A few years ago, Patrick Henry College was founded by right-wing homeschool advocate Michael Farris.  The school’s mission is to “train Christian men and women who will lead our nation and shape our culture with timeless biblical values and fidelity to the spirit of the American founding” and has become quite successful in placing its students in internships in Washington, DC and earning itself the nickname the “Harvard for Homeschoolers.”

While PHC boasts that it is dedicated to “educating students according to a classical liberal arts curriculum, and training them with apprenticeship methodology, [and providing] academically excellent baccalaureate level higher education with a biblical world view,World Magazine reports that it is facing internal problems about just how “liberal” its curriculum is allowed to be.

According to World, five of PHC’s 16 full-time faculty members have announced that they will not sign contracts to return next year over concerns regarding academic freedom

[Todd Bates’, professor of rhetoric and theology] original lecture began with a series of crucial questions: Out of all that can be known in contemporary society, “What are the most important things to know? Are these things worth knowing and other things not worth knowing? Are these things different for a Christian? . . . How do you decide?” His 22-page answer set forth Augustine’s hierarchy of knowledge, where an ordered study of liberal arts (such as music, grammar, and astronomy) can lead students from knowledge of “corporeal” or earthly things toward a knowledge of “incorporeal” or eternal things, and then ideally to the realization that since there is a created order, there must be a Creator.

The lecture referred once overtly to Scripture, not as an answer to the original questions Bates posed but as an impetus for many Christian thinkers who have thought deeply about life and knowledge. Farris complained; he later told WORLD, “If you are going to purport to answer ultimate questions, such as ‘what is it important to know’ and be faithful to a biblical worldview, the Bible has to be at the core of the answer. It doesn’t have to be the whole answer, but it has to be at the core. If you say you’re answering ultimate questions and leave the Bible out, there’s trouble.”

In another episode

Erik Root, professor of government, presented in class an ethics exercise called the “lifeboat example.” He asked the class to imagine that two people, lost at sea, were clinging to an inner tube, but the tube could only support one person, so someone had to let go. During the discussion, which included an exploration of writings by John Locke and Thomas Hobbes about the state of nature, one student quoted Jesus’s statement in the Gospel of John, “Greater love hath no man than this, that a man lay down his life for his friends.” Root responded, “Great, but that’s too simplistic. Can we flesh that out?”
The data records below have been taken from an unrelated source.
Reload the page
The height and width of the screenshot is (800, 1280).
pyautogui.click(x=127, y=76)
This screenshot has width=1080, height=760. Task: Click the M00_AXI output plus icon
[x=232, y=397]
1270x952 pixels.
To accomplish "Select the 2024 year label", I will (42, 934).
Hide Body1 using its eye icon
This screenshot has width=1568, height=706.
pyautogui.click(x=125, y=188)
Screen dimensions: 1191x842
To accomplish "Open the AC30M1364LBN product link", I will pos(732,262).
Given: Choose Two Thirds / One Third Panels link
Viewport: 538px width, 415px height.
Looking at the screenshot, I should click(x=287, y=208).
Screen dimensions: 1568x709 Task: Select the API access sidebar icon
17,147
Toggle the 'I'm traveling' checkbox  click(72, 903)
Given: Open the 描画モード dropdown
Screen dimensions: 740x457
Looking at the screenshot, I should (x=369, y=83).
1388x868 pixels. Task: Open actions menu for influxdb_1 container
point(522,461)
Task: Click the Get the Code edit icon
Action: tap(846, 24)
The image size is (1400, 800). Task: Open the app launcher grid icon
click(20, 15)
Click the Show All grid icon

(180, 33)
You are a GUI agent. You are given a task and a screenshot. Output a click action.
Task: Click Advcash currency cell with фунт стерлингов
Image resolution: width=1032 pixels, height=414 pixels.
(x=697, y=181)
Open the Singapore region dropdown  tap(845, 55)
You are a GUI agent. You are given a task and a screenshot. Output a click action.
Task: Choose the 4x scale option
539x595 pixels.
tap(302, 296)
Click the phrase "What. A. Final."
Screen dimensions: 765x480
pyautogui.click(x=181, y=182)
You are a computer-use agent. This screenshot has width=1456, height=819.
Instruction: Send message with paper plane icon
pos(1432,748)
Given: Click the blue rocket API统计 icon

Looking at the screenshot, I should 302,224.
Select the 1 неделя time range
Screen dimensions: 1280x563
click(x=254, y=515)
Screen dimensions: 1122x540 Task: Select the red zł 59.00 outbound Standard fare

The parent of that student, visiting the class that day, complained to Farris about Root’s response. Farris temporarily suspended Root’s 2006-07 contract, pending Root’s explanation …  

The professors say Farris on numerous occasions publicly questioned their theological integrity, saying they had a “low view of Scripture.”

It seems as if Farris has been quick to interfere with professors who attempt to answer difficult philosophical questions in a manner he deems insufficiently biblical.